*** SUPPLIED MATERIAL
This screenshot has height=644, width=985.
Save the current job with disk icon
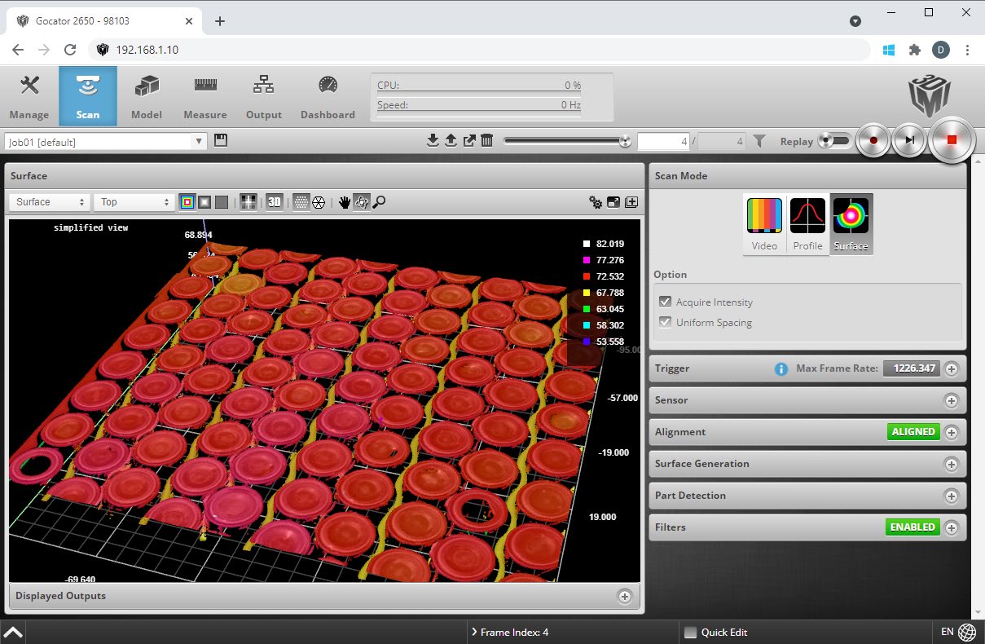pyautogui.click(x=221, y=141)
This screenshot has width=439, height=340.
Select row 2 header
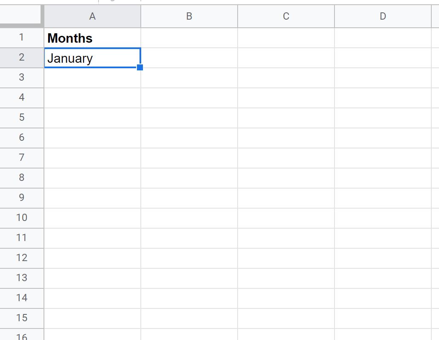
******
### [TASK GOAL]
The result should be a verbatim copy of the data, free of pictures.

### [SOLUTION TO THIS PROBLEM]
This screenshot has height=644, width=985.
Save the current job with disk icon
pyautogui.click(x=221, y=141)
This screenshot has width=439, height=340.
Select row 2 header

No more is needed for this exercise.